[Stored data]

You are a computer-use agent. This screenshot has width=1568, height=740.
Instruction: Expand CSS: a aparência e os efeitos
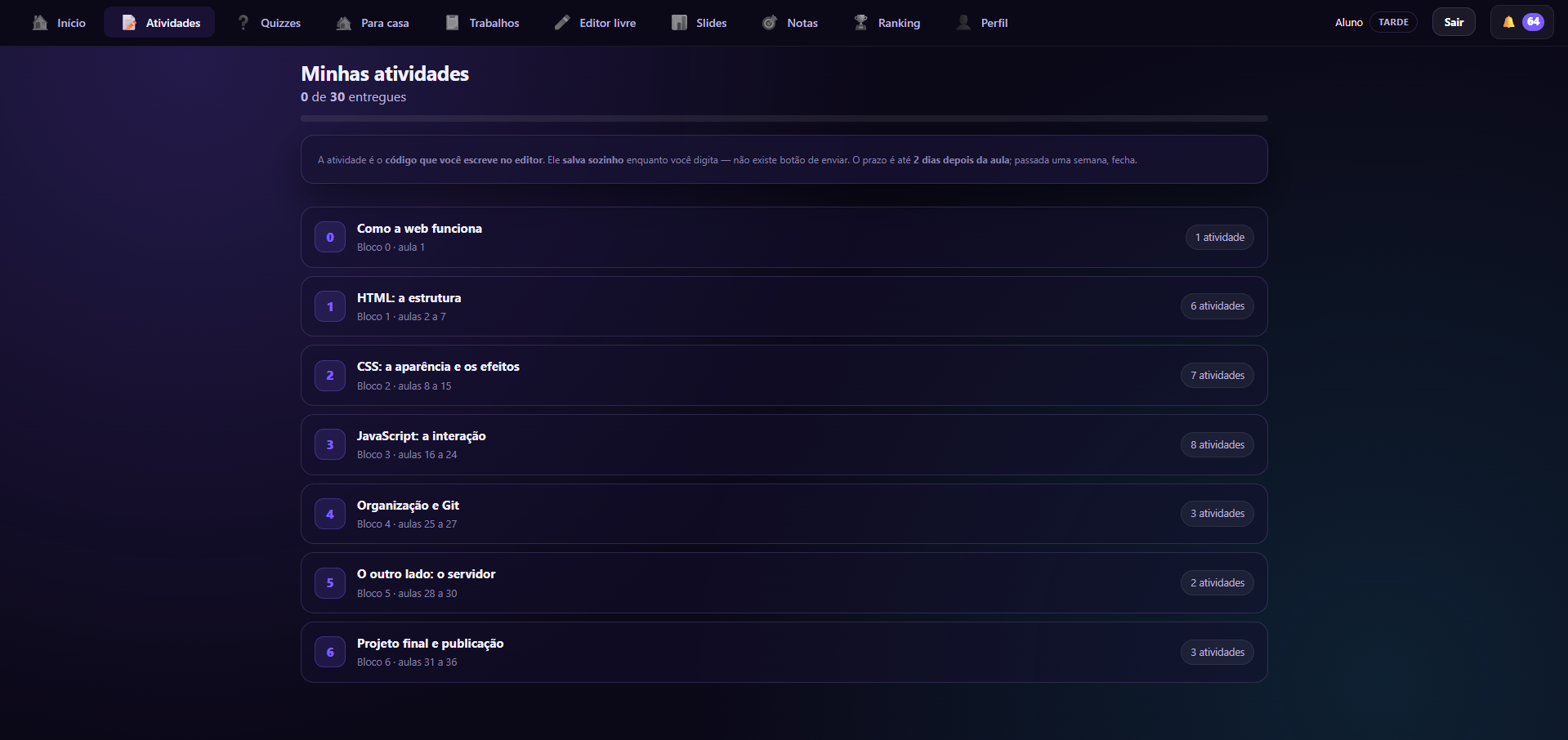click(x=784, y=376)
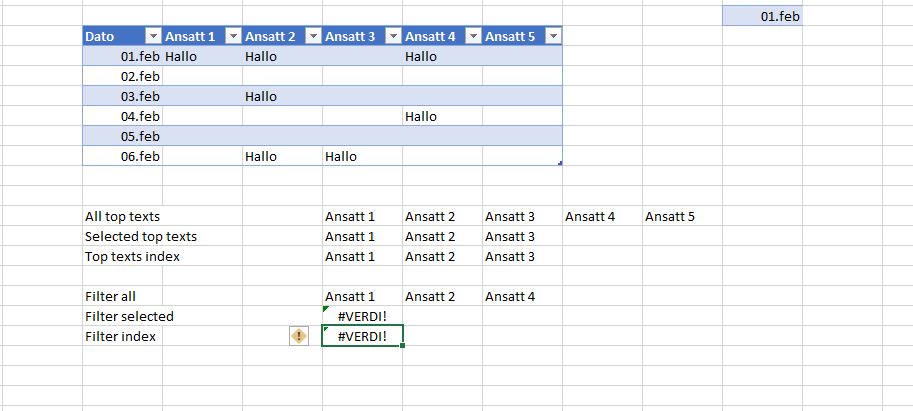Expand the Ansatt 1 filter dropdown

[232, 36]
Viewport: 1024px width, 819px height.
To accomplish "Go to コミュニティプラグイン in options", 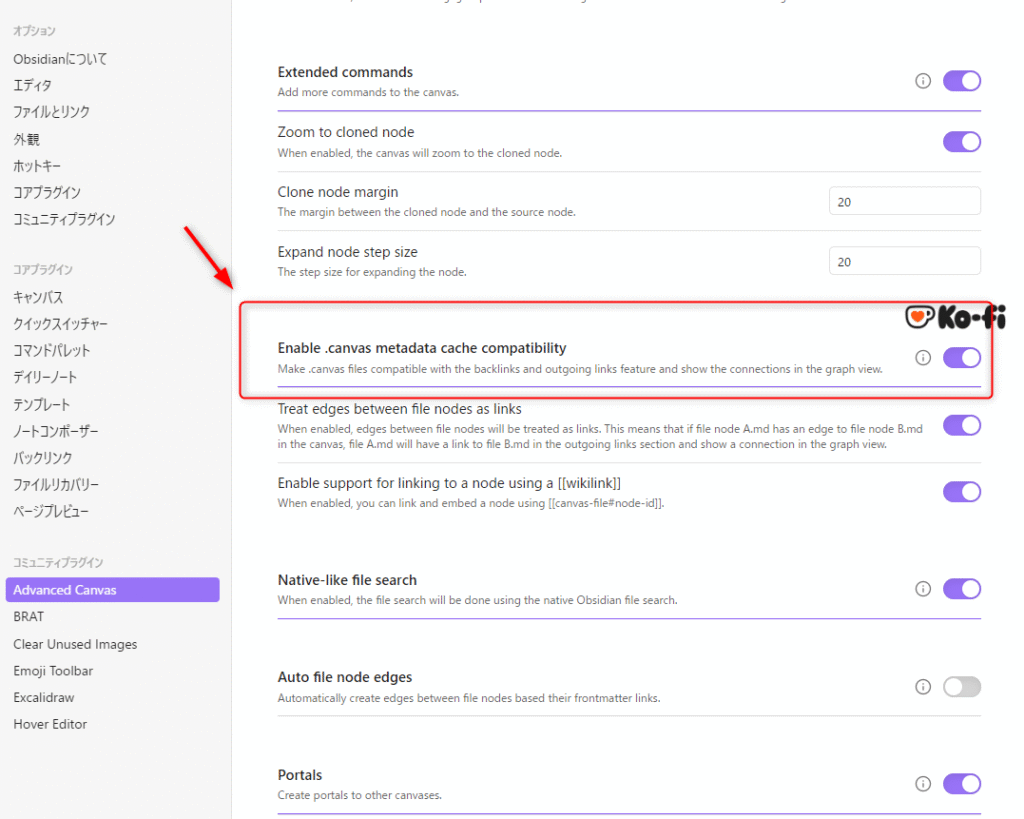I will coord(64,219).
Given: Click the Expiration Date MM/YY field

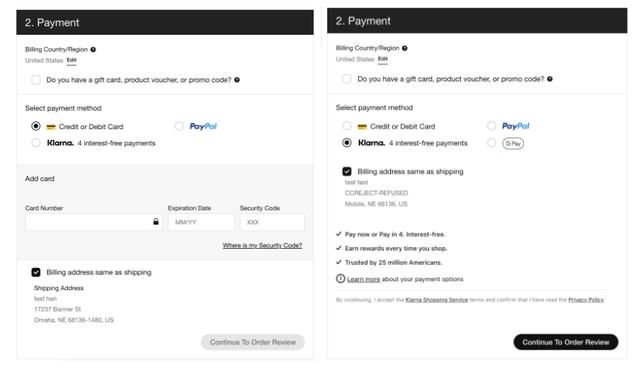Looking at the screenshot, I should tap(201, 222).
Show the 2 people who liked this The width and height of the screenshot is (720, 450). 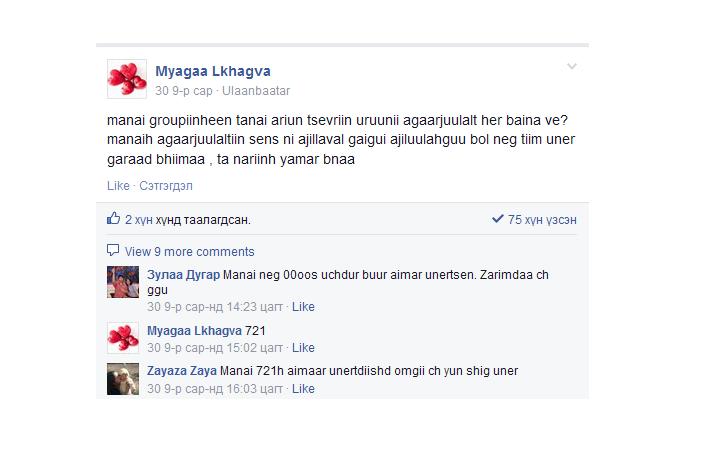(x=188, y=220)
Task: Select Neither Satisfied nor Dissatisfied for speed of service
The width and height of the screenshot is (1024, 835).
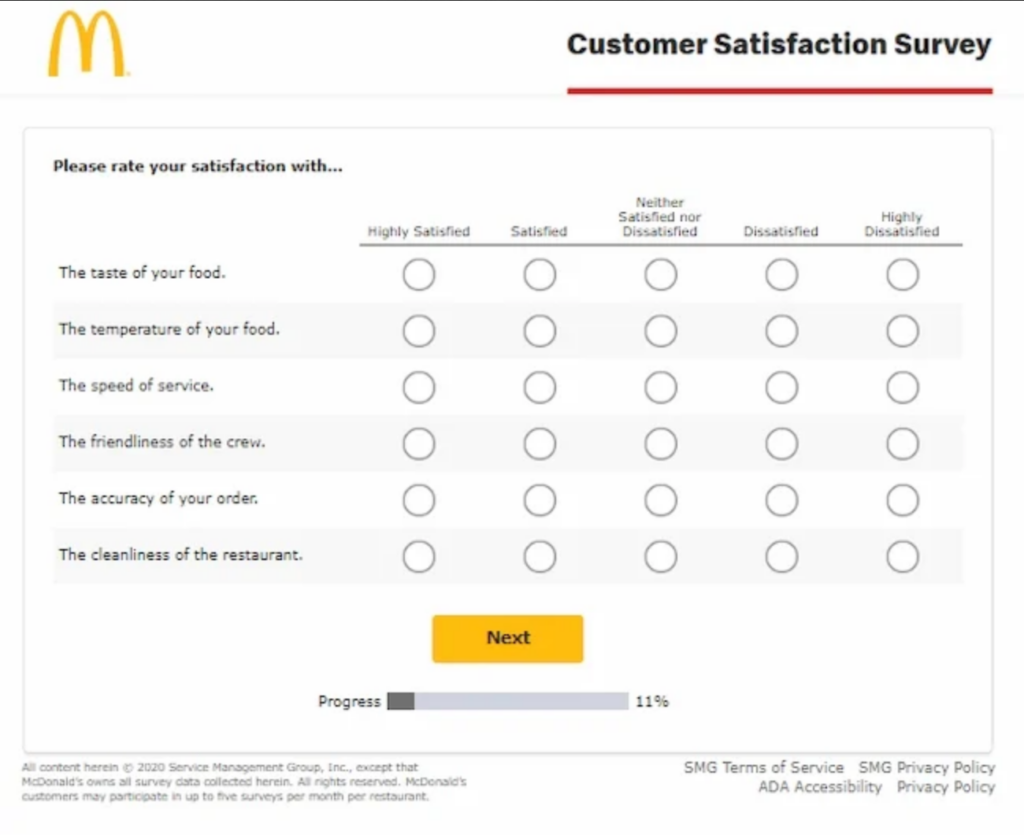Action: 660,387
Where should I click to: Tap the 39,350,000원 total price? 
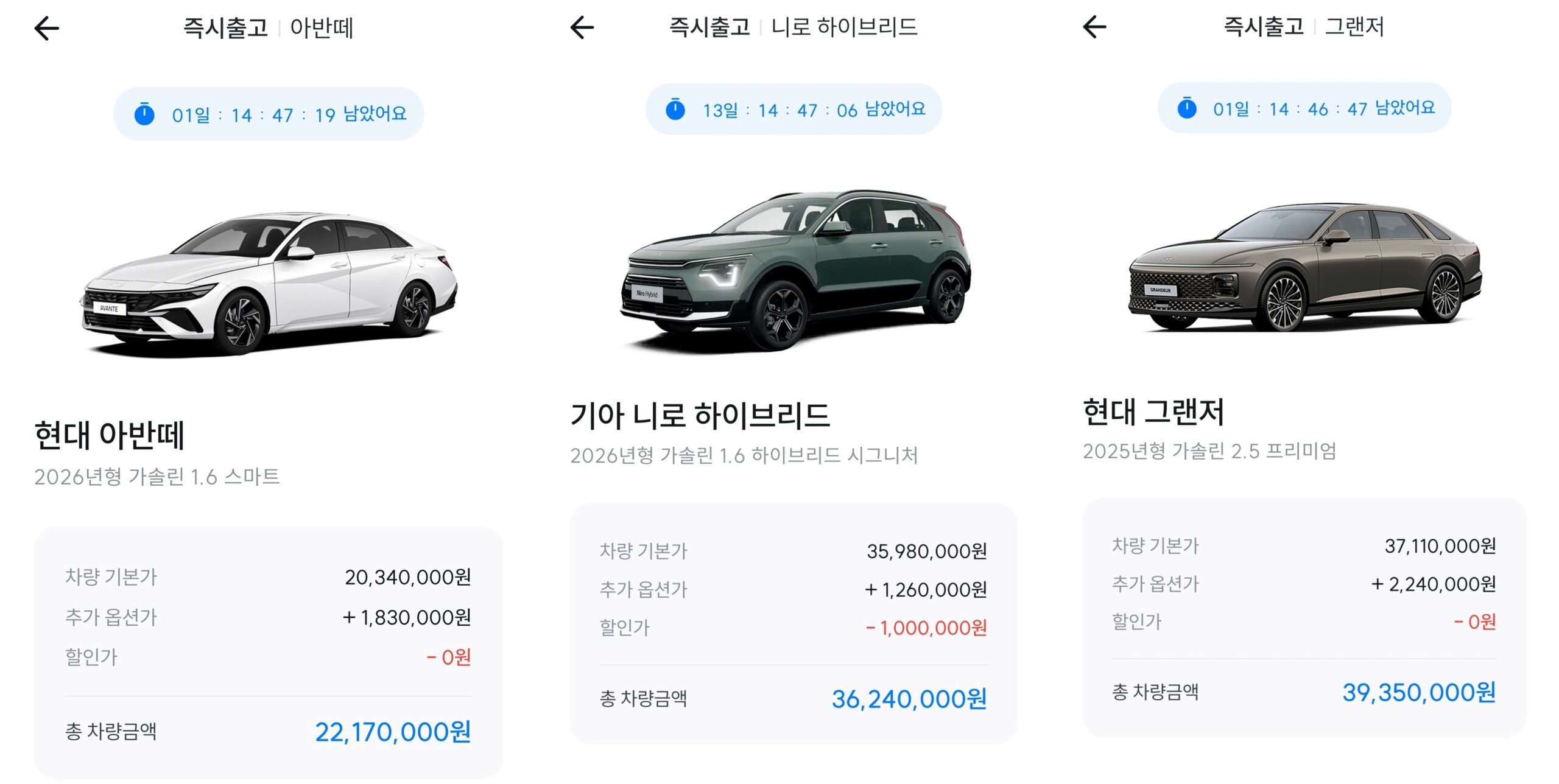1419,692
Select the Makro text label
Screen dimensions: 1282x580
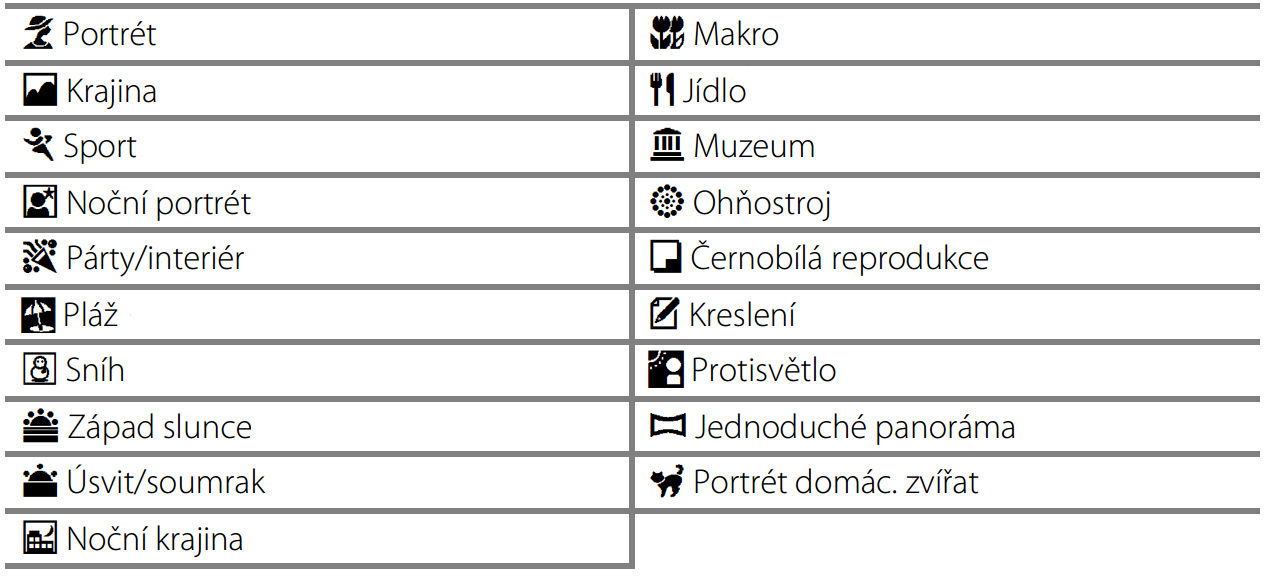click(x=736, y=35)
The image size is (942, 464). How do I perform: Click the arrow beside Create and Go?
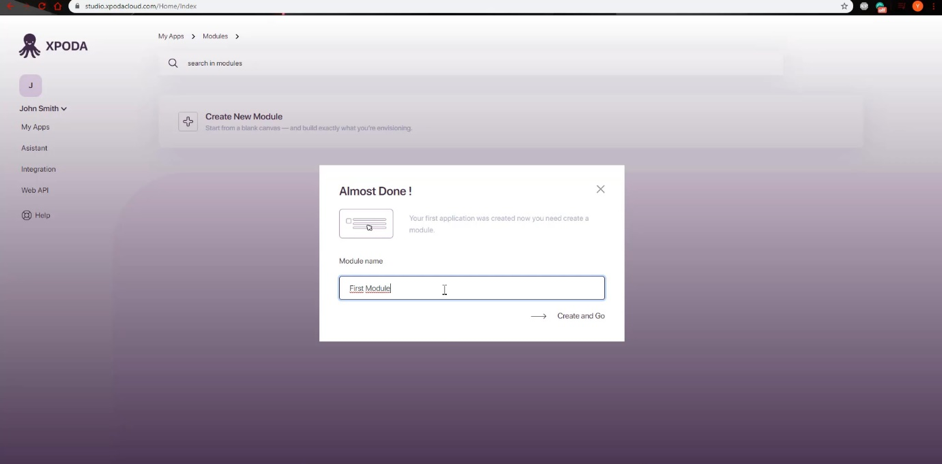[x=539, y=316]
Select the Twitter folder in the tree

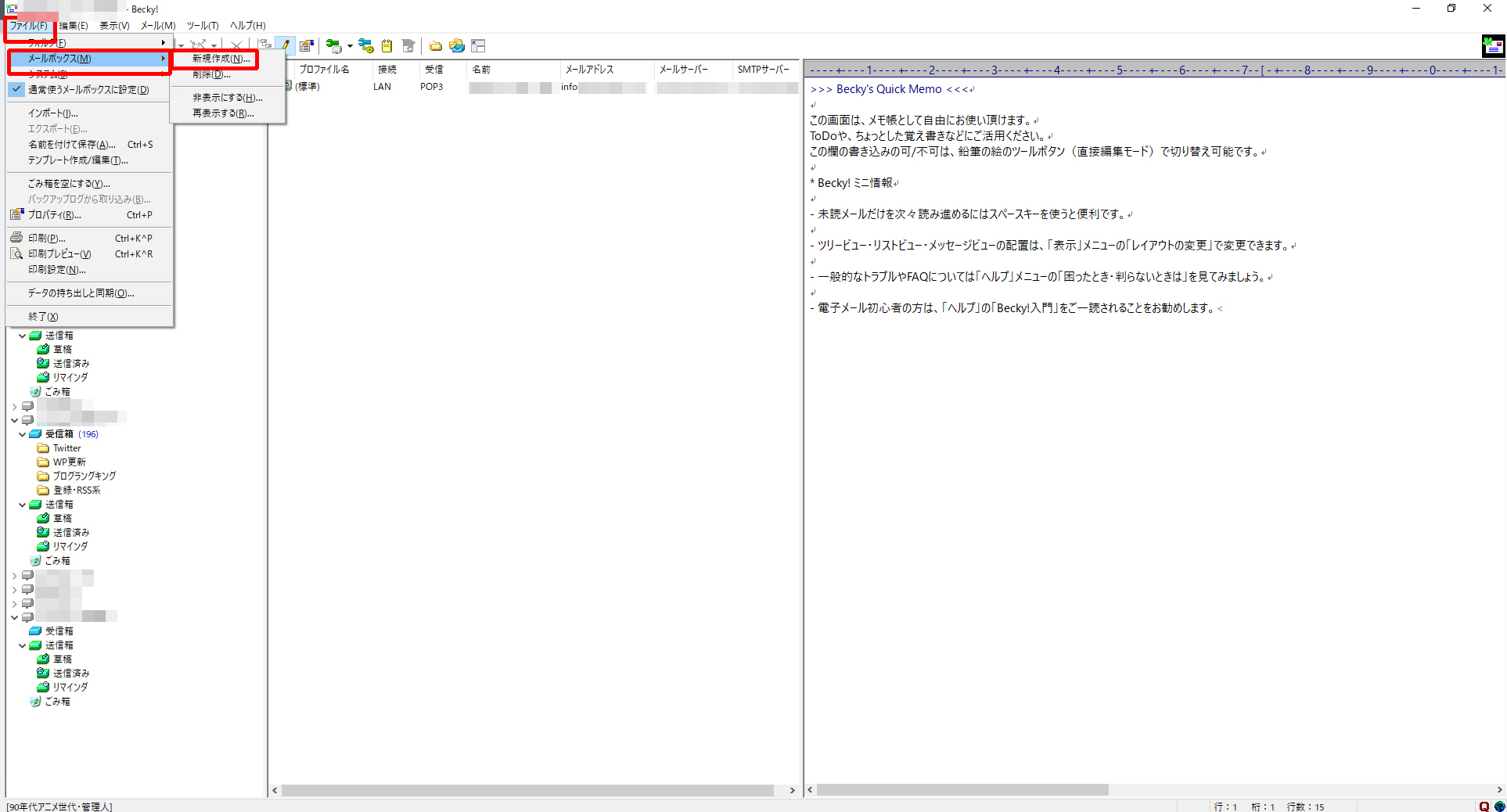pyautogui.click(x=67, y=448)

YOUR OBJECTIVE: Verbatim, write out the line containing "Screen dimensions: 1282x580" and all later lines through the end of the records, leaving every picture out.

SOLUTION FOR THIS PROBLEM:
Screen dimensions: 1282x580
click(x=736, y=35)
The image size is (942, 464). How do I perform: Click the arrow beside Create and Go?
[x=539, y=316]
Select the Twitter folder in the tree

pyautogui.click(x=67, y=448)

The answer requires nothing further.